Closed pranavvp16 closed 1 year ago
Thanks for the PR. Do you a link to the git diff?
diff --git a/keras-io/examples/nlp/pretraining_BERT.py b/keras-core/examples/keras_io/nlp/pretraining_BERT.py
index cd2b7bc..8a19225 100644
--- a/keras-io/examples/nlp/pretraining_BERT.py
+++ b/keras-core/examples/keras_io/nlp/pretraining_BERT.py
@@ -84,14 +84,11 @@ import nltk
import random
import logging
-import tensorflow as tf
-from tensorflow import keras
+import keras_core as keras
nltk.download("punkt")
-# Only log error messages
-tf.get_logger().setLevel(logging.ERROR)
# Set random seed
-tf.keras.utils.set_random_seed(42)
+keras.utils.set_random_seed(42)
"""
### Define certain variables
@@ -463,9 +460,9 @@ Now we define our optimizer and compile the model. The loss calculation is handl
internally and so we need not worry about that!
"""
-optimizer = keras.optimizers.Adam(learning_rate=LEARNING_RATE)

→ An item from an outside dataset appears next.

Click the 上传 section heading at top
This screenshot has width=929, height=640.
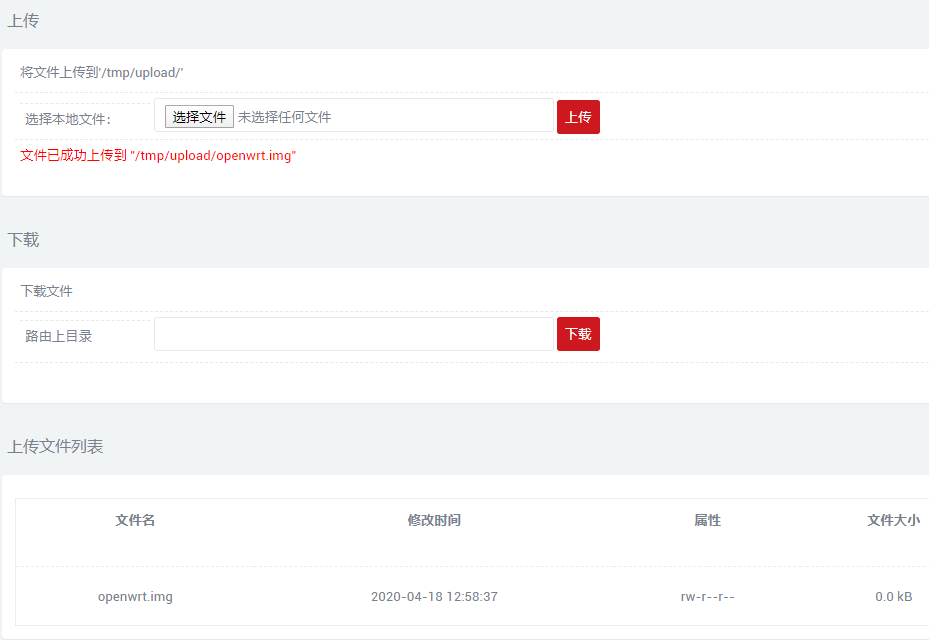23,21
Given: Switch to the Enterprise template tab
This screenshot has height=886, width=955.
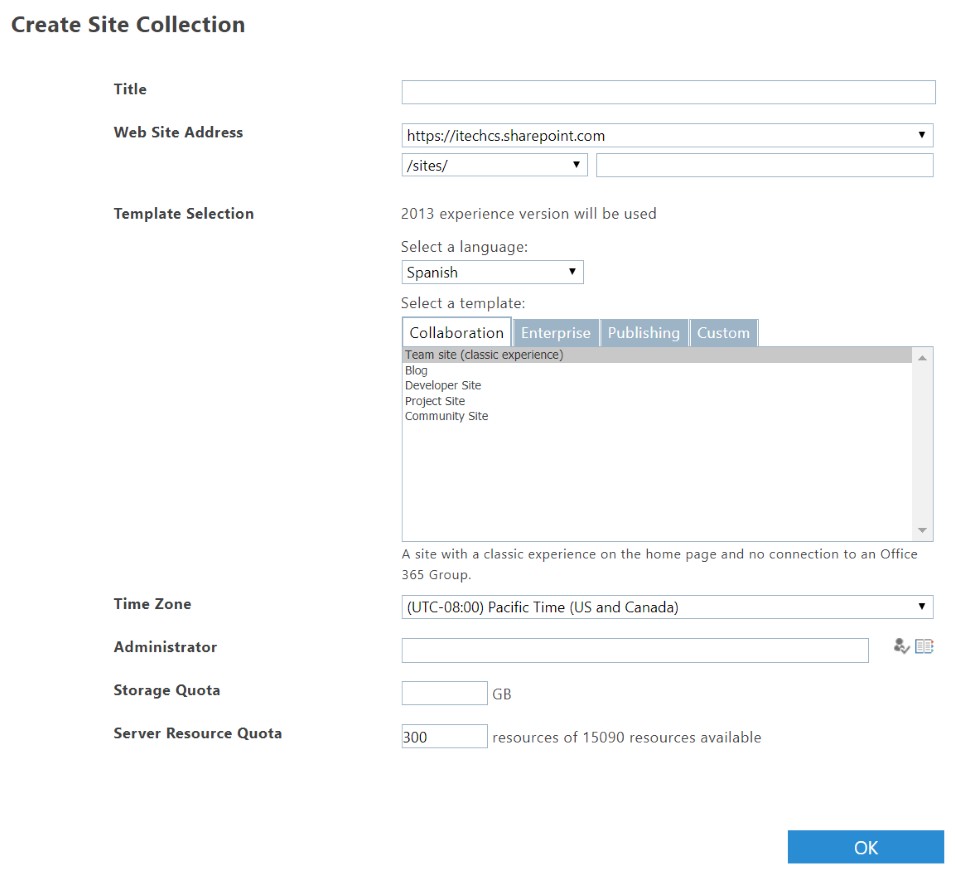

+from keras.optimizers import Adam
-model.compile(optimizer=optimizer)
+model.compile(optimizer=Adam(learning_rate=LEARNING_RATE))
"""
Finally all steps are done and now we can start training our model!
@@ -507,4 +504,4 @@ model = TFBertForSequenceClassification.from_pretrained("your-username/my-awesom
In this case, the pretraining head will be dropped and the model will just be initialized with the transformer layers. A new task-specific head will be added with random weights. -""" +""" \ No newline at end of file
Training is slow even in GPU environment is it usual or I'm missing something, tried with different backends still the training time remains constant
Well it's a HuggingFace model that's being trained. There's virtually no overlap with Keras Core (just the use of the Adam optimizer). So time is going to be constant across backends (no difference), and it's going to be slow.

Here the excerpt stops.